Early on, the Stooges played only a couple of Sunday afternoon social and pleasure club anniversary parades during the second line season. These days, the band funks up at as many as 25 of the approximately 30 to 35 jumpin’ processions. It can stand on its own when going head to head with its big brothers like ReBirth when a crowd-loving battle of the bands fires up.
“We put on a show,” exclaims Bogan of the band’s presence and the fun the members have cuttin’ up along a parade route.
The Stooges has also expanded its horizons. The band performs every Tuesday at the Family Ties club and is heard around town at Tipitina’s, Donna’s, the Funky Butt, Blue Nile, Café Brasil and the House of Blues. The guys also head out three or four times a year to hit spots in New York, Florida and Texas.
As revealed on It’s About Time, which boast 99 percent original material, the Stooges’ music has stretched beyond the second line by incorporating elements like rap and reggae. While the band, of course, continues to hit with the street beats, the members boast that its repertoire and dance routines can definitely fill the bill for stage shows and house parties. They look forward to further expansion in those directions in the future.

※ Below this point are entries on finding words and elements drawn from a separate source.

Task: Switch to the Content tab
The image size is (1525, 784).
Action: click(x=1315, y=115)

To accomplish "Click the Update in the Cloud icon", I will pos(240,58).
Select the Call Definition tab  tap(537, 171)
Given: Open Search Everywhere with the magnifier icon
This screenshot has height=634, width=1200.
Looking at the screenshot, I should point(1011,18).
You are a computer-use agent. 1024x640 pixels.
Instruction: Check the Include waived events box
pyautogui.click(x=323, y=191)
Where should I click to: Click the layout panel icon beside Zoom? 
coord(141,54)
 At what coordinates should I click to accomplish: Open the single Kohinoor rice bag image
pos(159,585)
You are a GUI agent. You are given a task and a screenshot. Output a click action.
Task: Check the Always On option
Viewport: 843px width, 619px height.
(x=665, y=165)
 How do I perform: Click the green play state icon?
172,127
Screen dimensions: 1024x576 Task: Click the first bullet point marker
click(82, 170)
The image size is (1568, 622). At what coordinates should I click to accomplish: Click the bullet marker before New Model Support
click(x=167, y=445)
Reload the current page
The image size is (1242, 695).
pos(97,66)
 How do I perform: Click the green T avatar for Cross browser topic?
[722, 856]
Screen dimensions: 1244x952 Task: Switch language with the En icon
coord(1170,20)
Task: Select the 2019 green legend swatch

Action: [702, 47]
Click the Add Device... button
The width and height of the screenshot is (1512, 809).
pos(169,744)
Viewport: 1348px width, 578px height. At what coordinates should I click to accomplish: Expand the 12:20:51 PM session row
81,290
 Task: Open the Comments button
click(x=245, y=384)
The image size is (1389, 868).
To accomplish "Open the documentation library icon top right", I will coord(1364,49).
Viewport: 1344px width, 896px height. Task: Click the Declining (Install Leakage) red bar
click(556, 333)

“Different crowds want to hear different things,” says Bogan. “Like we can bust everything out of the ’70s. We’ll play one of the Jackson’s songs and we’ll do the Jackson dance. We’ll put on a show. We want to put on a good show for the people.”
“If you hire the Stooges, you don’t have to worry about hiring a brass band to play at the end of a wedding reception,” adds Ramsey. “We can do the wedding reception and the whole thing.”
“We entertain ourselves,” says Bogan, a statement that all those who’ve rolled with the Stooges on a second line can confirm. “When we’re having fun we know the people are going to have fun.”
With the release of its debut CD, the Stooges bring its style of funkin’ fun, trombone-heavy, brass from the streets to undoubtedly larger audiences—It’s About Time.
BRASS AND SASS
The Stooges will be one of the—count ’em—19 brass bands settin’ down the groove for the always sassy Krewe du Vieux parade on Saturday, February 7. Themed “Quest for Immorality,” the satirical and sexy procession is a brass band lover’s glory with groups like the Tremé, New Birth, Lil Rascals, Coolbone, Paulin Brothers and many more blowin’ hot on the streets of the Faubourg Marigny and French Quarter. Note that the parade has a new starting point this year on Decatur and Port. It begins at 7 p.m. and ends with the organization’s kickin’ Krewe du Vieux Doo party at the State Palace Theater on Canal Street. The Trombone Shorty Brass Band kicks the night off followed by long, tall Marcia Ball with The Theresa Anderson Group takin’ it into the wee hours. Tickets to the Doo are available at the Louisiana Music Factory.
The Backstreet Cultural Museum, 1116 St. Claude Avenue, celebrates Carnival Day with an open house from 9 a.m. until 6 p.m. It’s a good spot to catch Mardi Gras Indians and other back-of-town Carnival groups—also just a nice place to stop and hang.
Just down the street, the Mother-in-Law Lounge, 1500 N. Claiborne Avenue, is the destination for Big Chief Tootie Montana of the Yellow Pocahontas Indian gang. The 81-year-old Big Chief—the oldest Indian ever to mask—makes his 53rd appearance on the streets and will be coming from his home on North Villere to preside from a platform built in front of the renowned club especially for this purpose. The timing of this event is unpredictable.